The required program is given in Figure 4.18. A for loop is used to read data from the EEPROM and then send it to PORT B of the microcontroller. Notice that a 20ms delay is used between each successive read.

/***********************************************************************

READING FROM THE EEPROM

=========================

This program reads data from addresses 0 to 0x2F of the EEPROM and then

sends this data to PORTB of the microcontroller.

Programmer: Dogan Ibrahim

File: EEPROM.C

Date: May, 2007

************************************************************************/

void main() {

unsigned int j;

unsigned char Temp;

TRISB = 0; // Configure PORTB as output

for (j=0; j <= 0x2F; j++) {

Temp = Eeprom_Read(j);

PORTB = Temp;

Delay_ms(20);

}

}

Figure 4.18: Program to read from the EEPROM

One thing all microcontrollers lack is some kind of video display. A video display would make a microcontroller much more user-friendly, enabling text messages, graphics, and numeric values to be output in a more versatile manner than with 7-segment displays, LEDs, or alphanumeric displays. Standard video displays require complex interfaces and their cost is relatively high. LCDs are alphanumeric (or graphic) displays which are frequently used in microcontroller-based applications. These display devices come in different shapes and sizes. Some LCDs have forty or more character lengths with the capability to display several lines. Others can be programmed to display graphic images. Some modules offer color displays, while others incorporate backlighting so they can be viewed in dimly lit conditions.

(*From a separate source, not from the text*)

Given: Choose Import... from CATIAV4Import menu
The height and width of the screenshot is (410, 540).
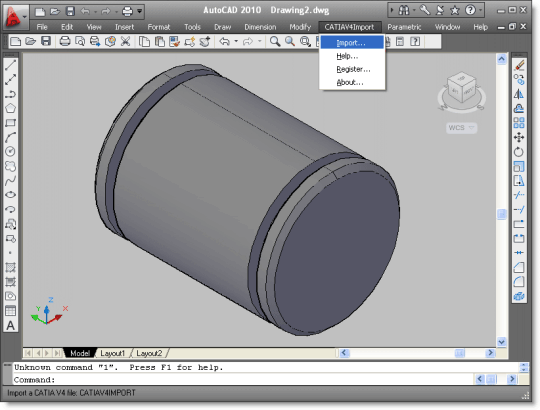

There are basically two types of LCDs as far as the interfacing technique is concerned: parallel and serial. Parallel LCDs (e.g., the Hitachi HD44780 series) are connected to the microcontroller circuitry such that data is transferred to the LCD using more than one line, usually four or eight data lines. Serial LCDs are connected to a microcontroller using one data line only, and data is transferred using the RS232 asynchronous data communications protocol. Serial LCDs are generally much easier to work with but more costly than parallel ones. In this book only parallel LCDs are discussed, as they are used more often in microcontroller-based projects.